> [EXERCISE REQUIREMENTS] The answer must be the lines from the one that holds "Given: Open the 表示 view menu" through the final line of the data, copied exactly, with no pictures.

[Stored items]
========

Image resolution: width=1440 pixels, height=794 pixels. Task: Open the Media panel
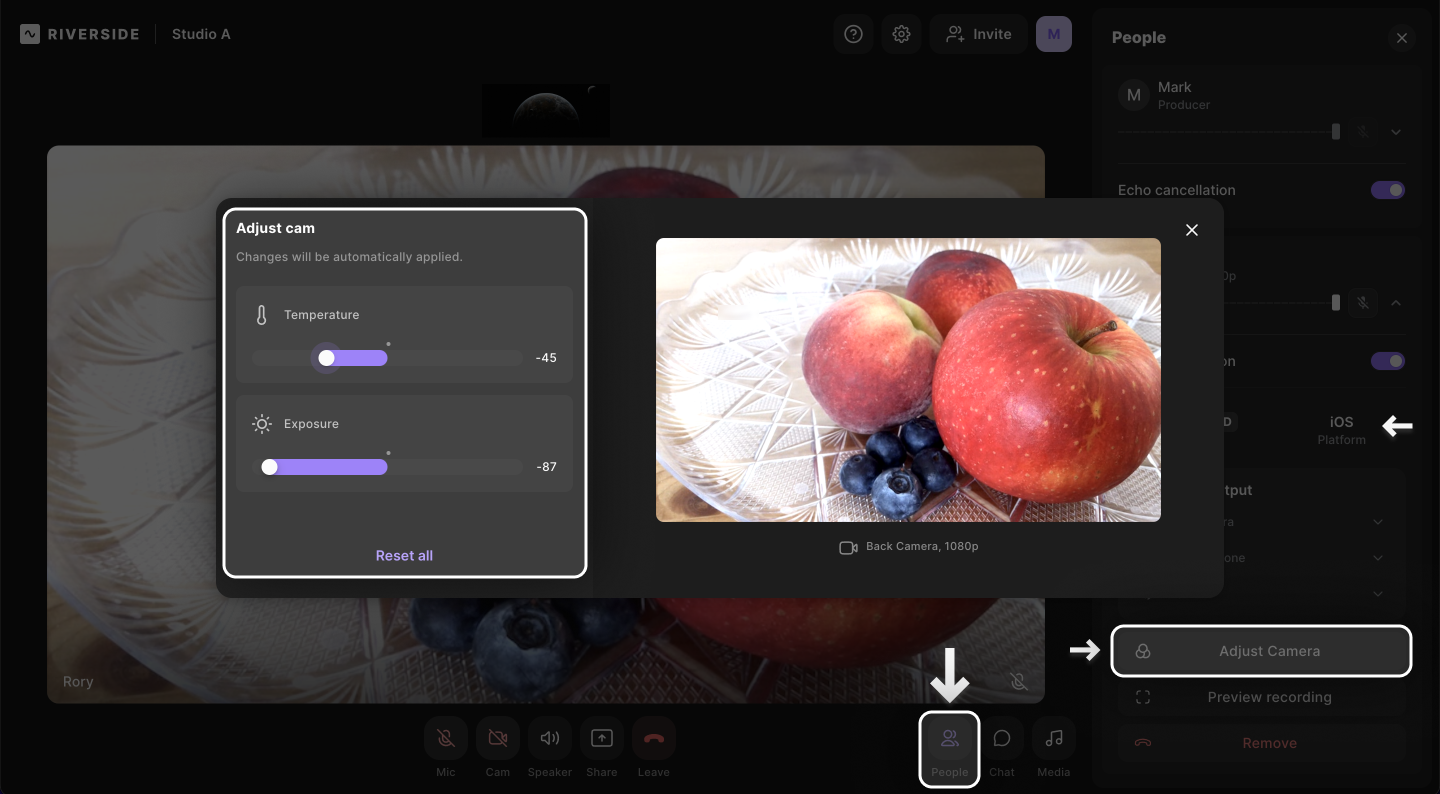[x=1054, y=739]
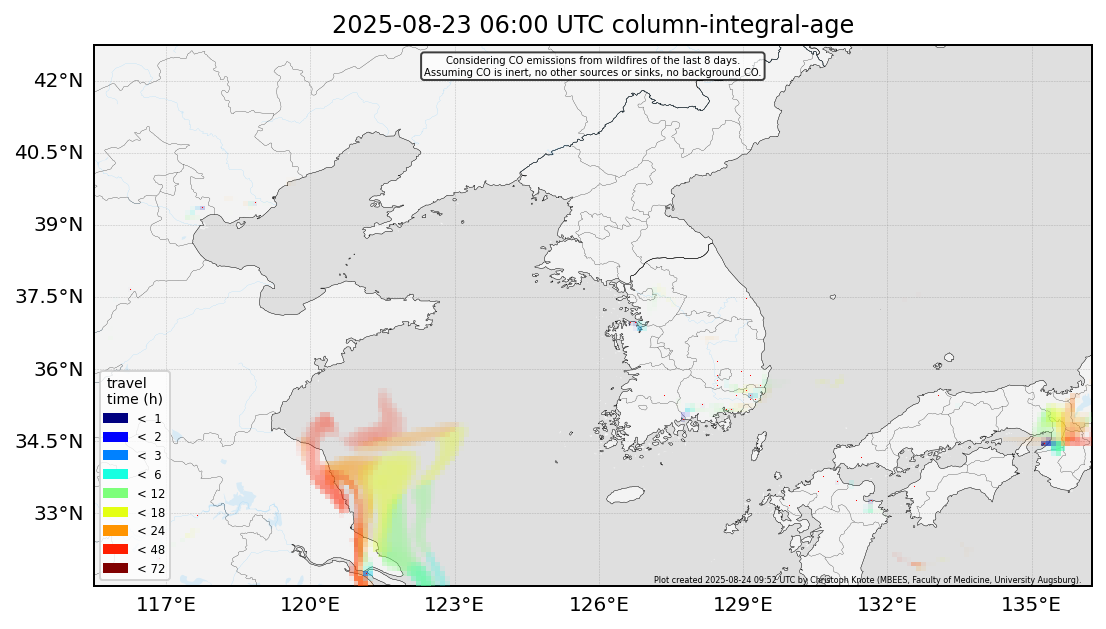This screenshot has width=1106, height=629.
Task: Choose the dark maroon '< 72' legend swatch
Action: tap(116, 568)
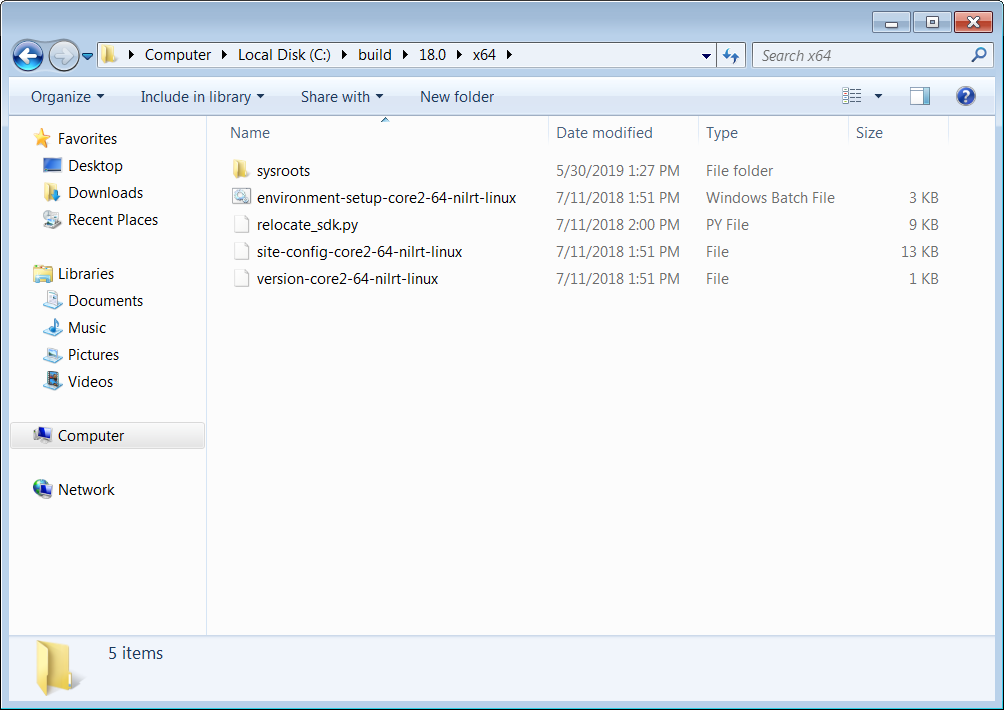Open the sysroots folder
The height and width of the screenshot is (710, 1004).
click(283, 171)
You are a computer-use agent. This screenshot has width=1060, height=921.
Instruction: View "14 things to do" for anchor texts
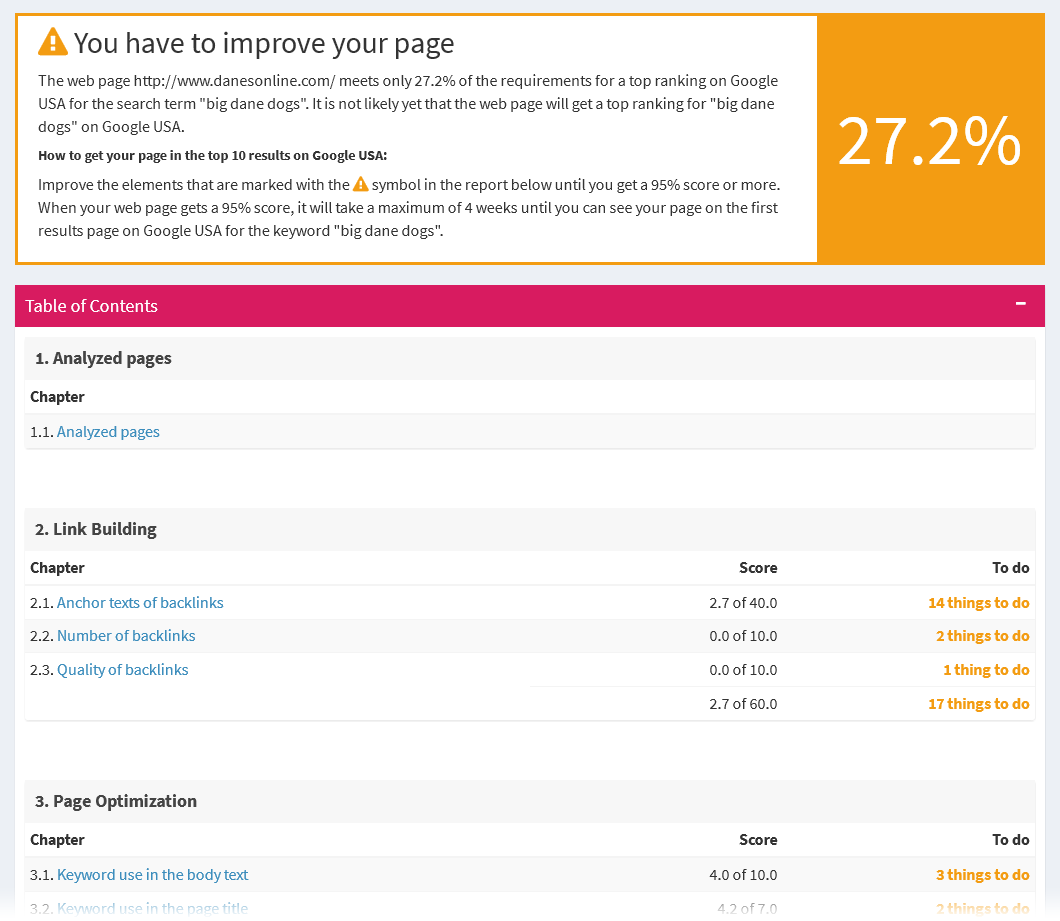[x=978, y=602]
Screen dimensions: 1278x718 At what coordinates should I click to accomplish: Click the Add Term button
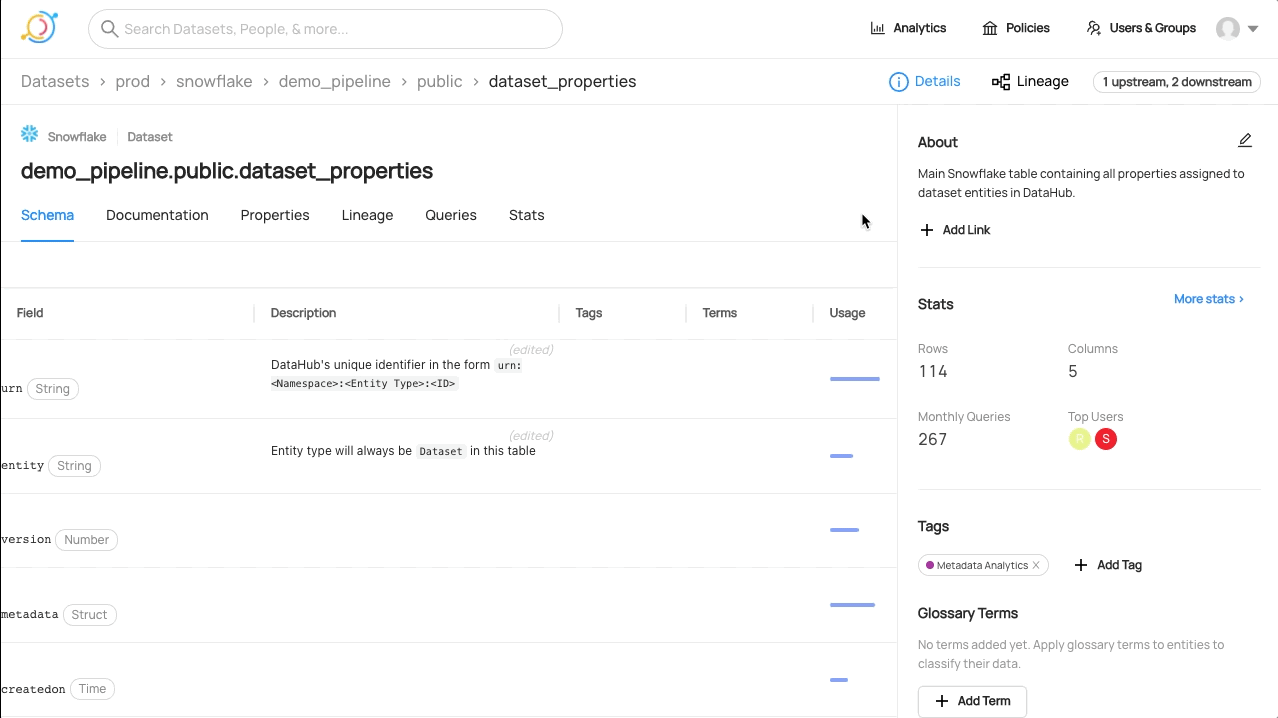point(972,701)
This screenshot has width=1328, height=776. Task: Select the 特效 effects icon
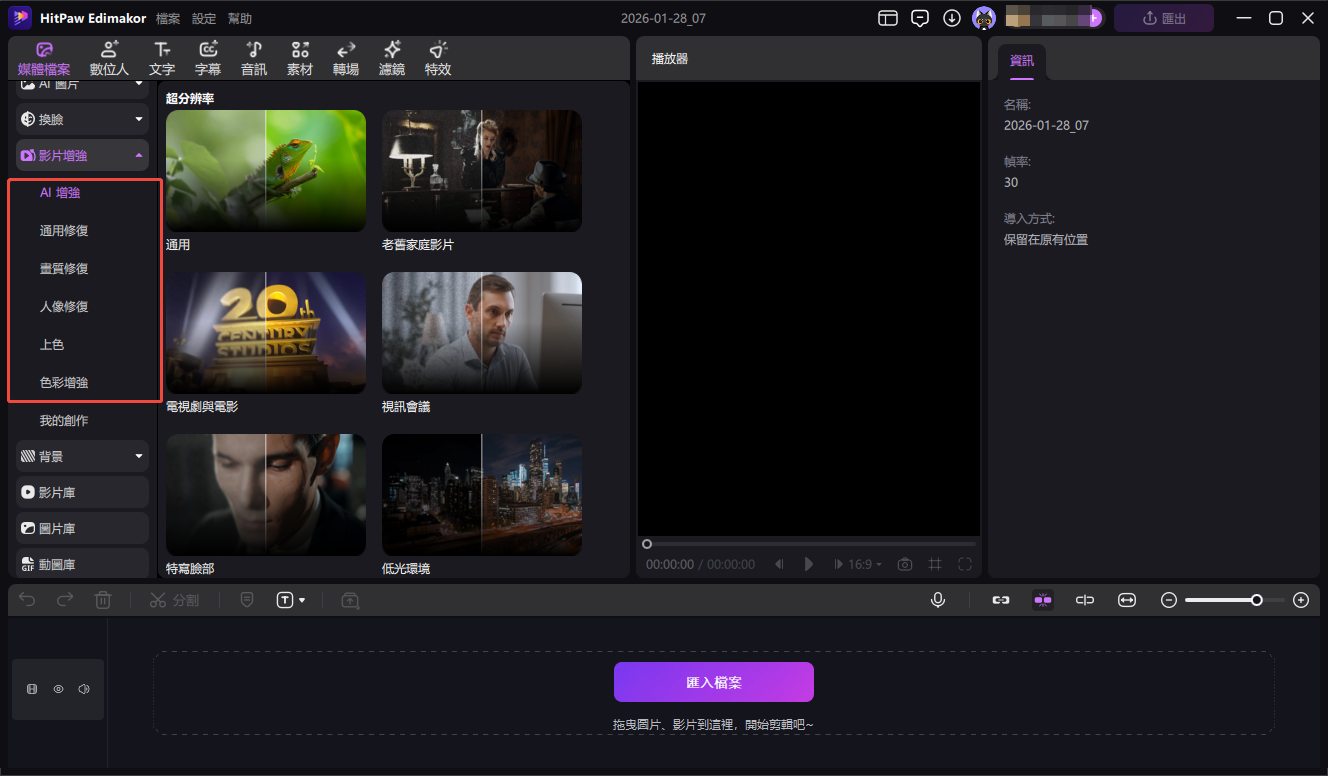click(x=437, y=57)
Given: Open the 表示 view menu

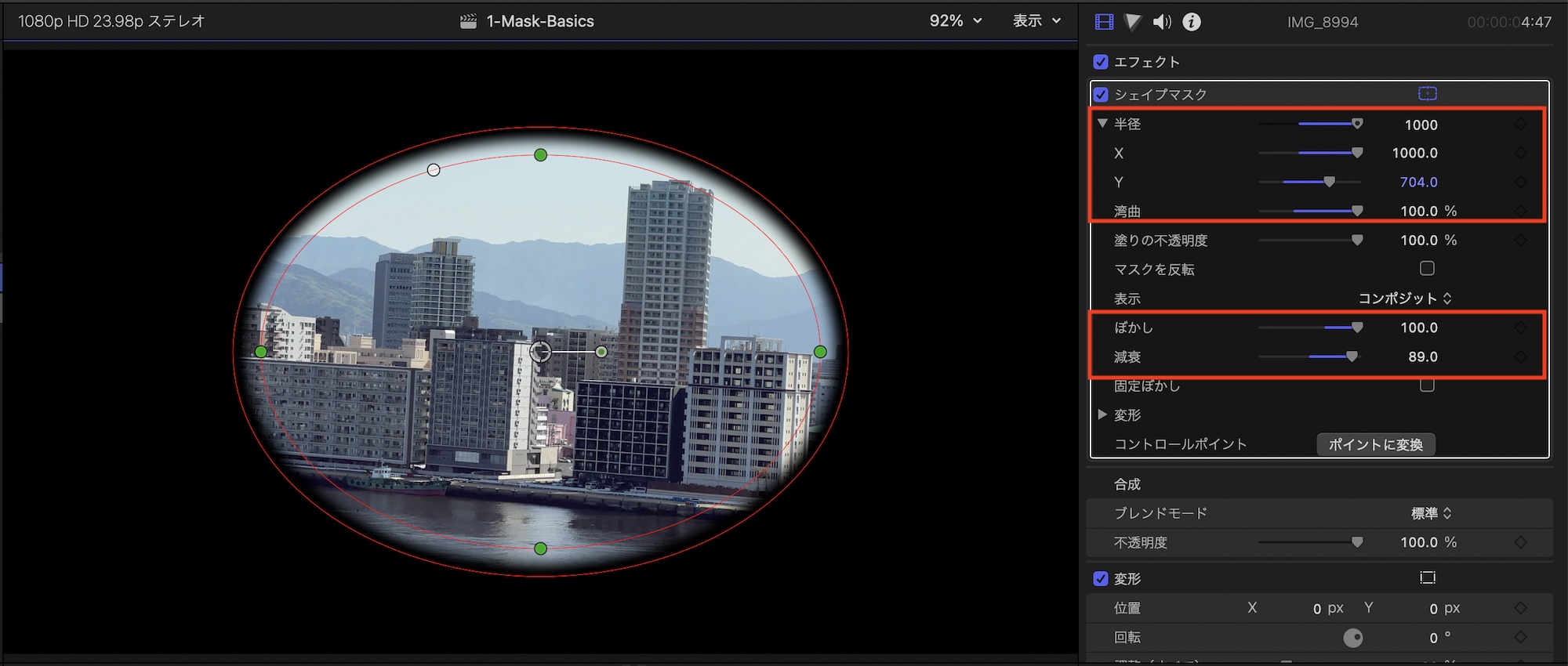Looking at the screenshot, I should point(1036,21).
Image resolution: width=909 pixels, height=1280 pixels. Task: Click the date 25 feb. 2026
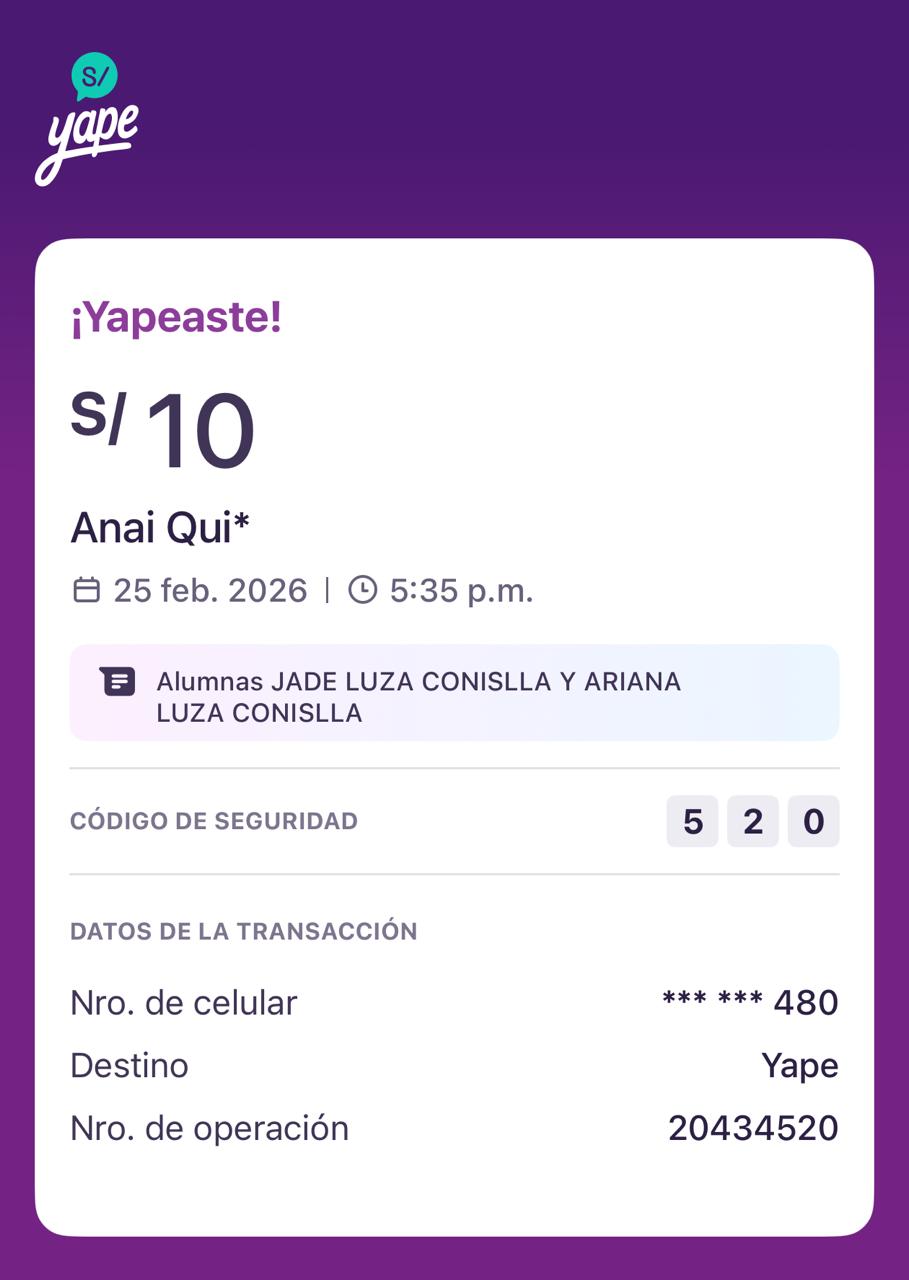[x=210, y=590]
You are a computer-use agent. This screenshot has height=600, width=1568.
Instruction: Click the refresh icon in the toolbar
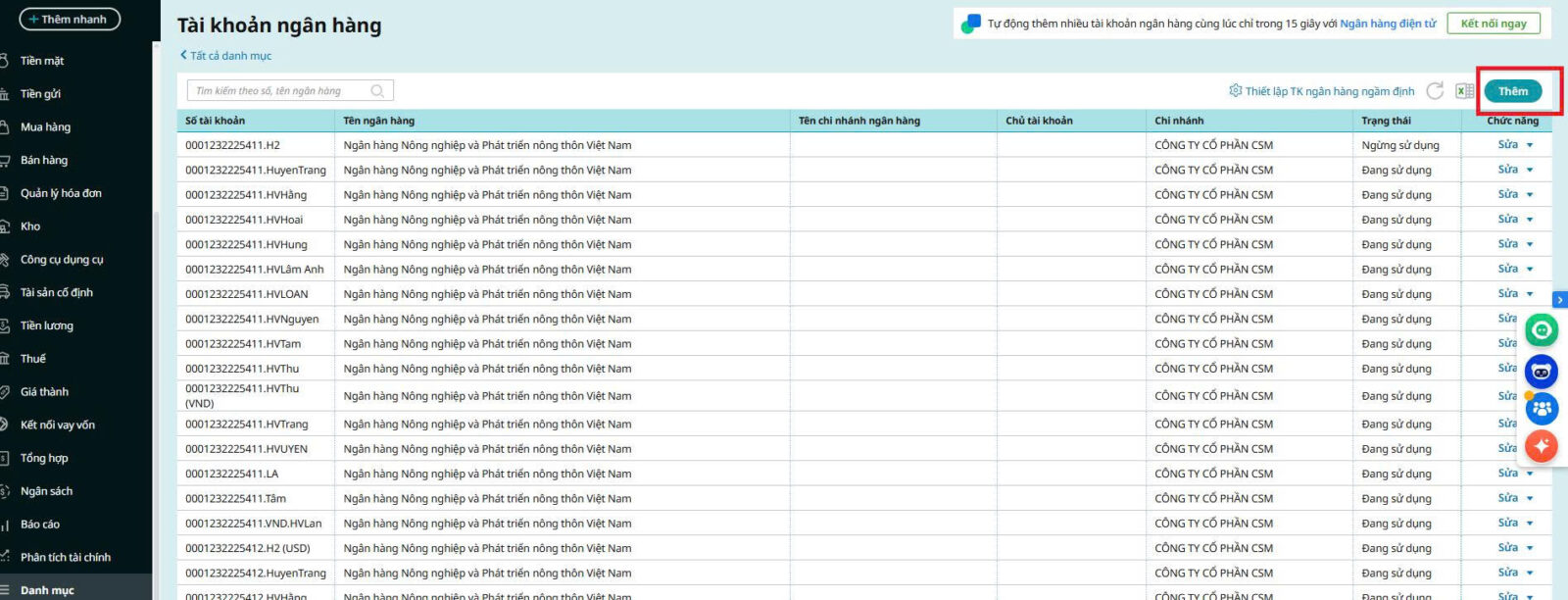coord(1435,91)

========

> [SOLUTION TO THE PROBLEM]
Given: Open the 表示 view menu

Looking at the screenshot, I should point(1036,21).
Image resolution: width=909 pixels, height=1280 pixels. Task: Click the date 25 feb. 2026
[x=210, y=590]
You are a computer-use agent. This screenshot has height=600, width=1568.
Instruction: Click the refresh icon in the toolbar
coord(1435,91)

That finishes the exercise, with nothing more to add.